* [Required work]
Write out the lines of the listing below word for word, beginning at the line that contains "Given: Click the 'int(11)" and stopping after the line that contains "Looking at the screenshot, I should [89, 16].".

— BEGIN Input —

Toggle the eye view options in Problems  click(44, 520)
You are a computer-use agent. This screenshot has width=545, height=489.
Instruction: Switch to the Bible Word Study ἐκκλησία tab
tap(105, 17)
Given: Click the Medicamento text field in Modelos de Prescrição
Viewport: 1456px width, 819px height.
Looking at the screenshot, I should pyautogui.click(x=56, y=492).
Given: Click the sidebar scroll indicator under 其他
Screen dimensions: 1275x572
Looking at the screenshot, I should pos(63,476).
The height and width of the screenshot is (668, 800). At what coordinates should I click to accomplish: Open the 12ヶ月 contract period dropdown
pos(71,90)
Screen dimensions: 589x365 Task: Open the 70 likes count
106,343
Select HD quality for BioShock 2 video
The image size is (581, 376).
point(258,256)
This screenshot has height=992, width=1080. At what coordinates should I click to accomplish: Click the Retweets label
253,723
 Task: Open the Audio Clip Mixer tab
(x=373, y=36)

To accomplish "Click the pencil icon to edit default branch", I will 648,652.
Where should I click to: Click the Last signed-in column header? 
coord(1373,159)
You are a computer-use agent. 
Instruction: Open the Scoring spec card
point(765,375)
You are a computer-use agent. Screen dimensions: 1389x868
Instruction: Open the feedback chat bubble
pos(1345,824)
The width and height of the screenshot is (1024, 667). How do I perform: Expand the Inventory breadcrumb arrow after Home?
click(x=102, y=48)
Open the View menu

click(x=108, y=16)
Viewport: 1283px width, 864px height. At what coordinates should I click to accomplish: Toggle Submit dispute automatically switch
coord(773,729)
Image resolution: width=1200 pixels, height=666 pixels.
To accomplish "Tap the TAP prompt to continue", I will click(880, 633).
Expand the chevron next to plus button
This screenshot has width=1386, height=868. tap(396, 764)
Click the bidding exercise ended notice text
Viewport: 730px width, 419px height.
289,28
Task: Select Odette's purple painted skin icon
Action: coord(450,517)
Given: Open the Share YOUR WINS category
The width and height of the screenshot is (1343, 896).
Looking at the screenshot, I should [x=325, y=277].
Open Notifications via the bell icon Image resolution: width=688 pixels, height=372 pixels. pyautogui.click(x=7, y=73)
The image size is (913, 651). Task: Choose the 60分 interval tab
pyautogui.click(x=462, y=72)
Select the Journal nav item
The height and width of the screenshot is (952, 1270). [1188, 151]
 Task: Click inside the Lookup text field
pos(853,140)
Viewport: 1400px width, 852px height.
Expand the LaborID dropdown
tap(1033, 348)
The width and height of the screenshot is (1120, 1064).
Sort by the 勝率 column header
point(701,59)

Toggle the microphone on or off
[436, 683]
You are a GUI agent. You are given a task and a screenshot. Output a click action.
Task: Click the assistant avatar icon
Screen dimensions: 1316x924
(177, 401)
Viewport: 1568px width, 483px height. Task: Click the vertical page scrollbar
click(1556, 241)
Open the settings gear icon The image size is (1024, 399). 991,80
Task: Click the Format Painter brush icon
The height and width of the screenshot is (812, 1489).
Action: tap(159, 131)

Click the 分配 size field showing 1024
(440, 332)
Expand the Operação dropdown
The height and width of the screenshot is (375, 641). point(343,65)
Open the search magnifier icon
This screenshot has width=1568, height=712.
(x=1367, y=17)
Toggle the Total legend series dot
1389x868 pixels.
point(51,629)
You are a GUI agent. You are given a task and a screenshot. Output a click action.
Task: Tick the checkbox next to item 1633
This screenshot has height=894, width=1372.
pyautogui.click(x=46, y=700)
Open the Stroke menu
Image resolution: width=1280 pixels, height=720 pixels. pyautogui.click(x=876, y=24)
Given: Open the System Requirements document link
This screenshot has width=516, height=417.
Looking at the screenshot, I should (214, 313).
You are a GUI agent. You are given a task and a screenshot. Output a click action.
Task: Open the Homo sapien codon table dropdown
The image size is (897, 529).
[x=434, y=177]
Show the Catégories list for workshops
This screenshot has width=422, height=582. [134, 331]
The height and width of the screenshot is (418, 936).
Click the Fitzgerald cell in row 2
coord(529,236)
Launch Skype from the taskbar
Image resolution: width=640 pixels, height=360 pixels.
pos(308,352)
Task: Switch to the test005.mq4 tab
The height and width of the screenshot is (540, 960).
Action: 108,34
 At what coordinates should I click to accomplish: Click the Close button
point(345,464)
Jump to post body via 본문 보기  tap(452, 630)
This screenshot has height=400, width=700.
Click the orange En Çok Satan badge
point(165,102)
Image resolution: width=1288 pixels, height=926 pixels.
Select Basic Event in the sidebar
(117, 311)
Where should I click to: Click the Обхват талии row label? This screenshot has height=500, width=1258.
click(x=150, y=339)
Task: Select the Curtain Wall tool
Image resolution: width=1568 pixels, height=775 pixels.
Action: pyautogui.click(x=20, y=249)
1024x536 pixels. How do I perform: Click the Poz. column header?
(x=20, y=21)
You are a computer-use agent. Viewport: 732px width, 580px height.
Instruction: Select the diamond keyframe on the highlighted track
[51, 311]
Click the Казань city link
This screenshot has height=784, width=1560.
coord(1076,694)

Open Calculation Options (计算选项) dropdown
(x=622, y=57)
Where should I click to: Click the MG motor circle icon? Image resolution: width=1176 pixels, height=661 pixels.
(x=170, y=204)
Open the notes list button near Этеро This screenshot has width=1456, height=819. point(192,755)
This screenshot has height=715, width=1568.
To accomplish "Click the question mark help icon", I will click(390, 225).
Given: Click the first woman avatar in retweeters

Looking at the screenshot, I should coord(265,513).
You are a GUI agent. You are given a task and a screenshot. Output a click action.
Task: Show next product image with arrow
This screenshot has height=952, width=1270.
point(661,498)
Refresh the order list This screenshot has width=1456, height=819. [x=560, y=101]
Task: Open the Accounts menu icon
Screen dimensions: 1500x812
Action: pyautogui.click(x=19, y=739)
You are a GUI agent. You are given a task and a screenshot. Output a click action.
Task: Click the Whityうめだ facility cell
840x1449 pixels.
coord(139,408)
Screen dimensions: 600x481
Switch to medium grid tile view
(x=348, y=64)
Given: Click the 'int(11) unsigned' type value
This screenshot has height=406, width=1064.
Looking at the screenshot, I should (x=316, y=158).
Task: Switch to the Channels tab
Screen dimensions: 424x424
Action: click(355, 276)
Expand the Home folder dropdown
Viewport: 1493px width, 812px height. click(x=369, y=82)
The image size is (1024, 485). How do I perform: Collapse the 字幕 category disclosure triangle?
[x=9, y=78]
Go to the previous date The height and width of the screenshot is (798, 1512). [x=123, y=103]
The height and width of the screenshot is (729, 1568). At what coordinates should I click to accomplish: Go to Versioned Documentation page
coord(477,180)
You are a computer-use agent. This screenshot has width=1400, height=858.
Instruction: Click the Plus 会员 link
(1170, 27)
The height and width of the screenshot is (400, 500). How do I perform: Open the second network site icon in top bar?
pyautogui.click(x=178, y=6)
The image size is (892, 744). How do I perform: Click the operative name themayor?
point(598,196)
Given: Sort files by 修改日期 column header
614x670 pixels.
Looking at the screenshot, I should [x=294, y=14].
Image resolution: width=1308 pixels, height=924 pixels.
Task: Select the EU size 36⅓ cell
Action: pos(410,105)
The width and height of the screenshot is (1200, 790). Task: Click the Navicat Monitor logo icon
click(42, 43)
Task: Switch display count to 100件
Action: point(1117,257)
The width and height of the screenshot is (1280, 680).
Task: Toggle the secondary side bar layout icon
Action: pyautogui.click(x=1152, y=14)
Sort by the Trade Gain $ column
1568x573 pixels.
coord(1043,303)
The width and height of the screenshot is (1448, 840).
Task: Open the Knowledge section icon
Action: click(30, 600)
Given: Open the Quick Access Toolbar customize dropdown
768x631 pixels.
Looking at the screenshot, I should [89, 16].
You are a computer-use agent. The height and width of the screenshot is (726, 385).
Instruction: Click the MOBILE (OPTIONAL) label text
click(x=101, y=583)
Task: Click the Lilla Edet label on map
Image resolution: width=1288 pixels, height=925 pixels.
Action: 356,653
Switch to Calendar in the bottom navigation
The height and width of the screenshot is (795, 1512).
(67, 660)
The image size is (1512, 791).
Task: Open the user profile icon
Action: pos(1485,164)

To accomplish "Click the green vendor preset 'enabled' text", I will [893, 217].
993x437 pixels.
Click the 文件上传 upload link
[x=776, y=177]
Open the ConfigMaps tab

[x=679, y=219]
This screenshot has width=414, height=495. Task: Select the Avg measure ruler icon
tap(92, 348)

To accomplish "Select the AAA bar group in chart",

— END Input —

* [Task answer]
Given: Click the 'int(11) unsigned' type value
This screenshot has height=406, width=1064.
Looking at the screenshot, I should (x=316, y=158).
Task: Switch to the Channels tab
Screen dimensions: 424x424
Action: click(355, 276)
Expand the Home folder dropdown
Viewport: 1493px width, 812px height. click(x=369, y=82)
The image size is (1024, 485). How do I perform: Collapse the 字幕 category disclosure triangle?
[x=9, y=78]
Go to the previous date The height and width of the screenshot is (798, 1512). [x=123, y=103]
The height and width of the screenshot is (729, 1568). At what coordinates should I click to accomplish: Go to Versioned Documentation page
coord(477,180)
You are a computer-use agent. This screenshot has width=1400, height=858.
Instruction: Click the Plus 会员 link
(1170, 27)
The height and width of the screenshot is (400, 500). How do I perform: Open the second network site icon in top bar?
pyautogui.click(x=178, y=6)
The image size is (892, 744). How do I perform: Click the operative name themayor?
point(598,196)
Given: Sort files by 修改日期 column header
614x670 pixels.
Looking at the screenshot, I should [x=294, y=14].
Image resolution: width=1308 pixels, height=924 pixels.
Task: Select the EU size 36⅓ cell
Action: pos(410,105)
The width and height of the screenshot is (1200, 790). Task: Click the Navicat Monitor logo icon
click(42, 43)
Task: Switch display count to 100件
Action: point(1117,257)
The width and height of the screenshot is (1280, 680).
Task: Toggle the secondary side bar layout icon
Action: pyautogui.click(x=1152, y=14)
Sort by the Trade Gain $ column
1568x573 pixels.
coord(1043,303)
The width and height of the screenshot is (1448, 840).
Task: Open the Knowledge section icon
Action: click(30, 600)
Given: Open the Quick Access Toolbar customize dropdown
768x631 pixels.
Looking at the screenshot, I should [89, 16].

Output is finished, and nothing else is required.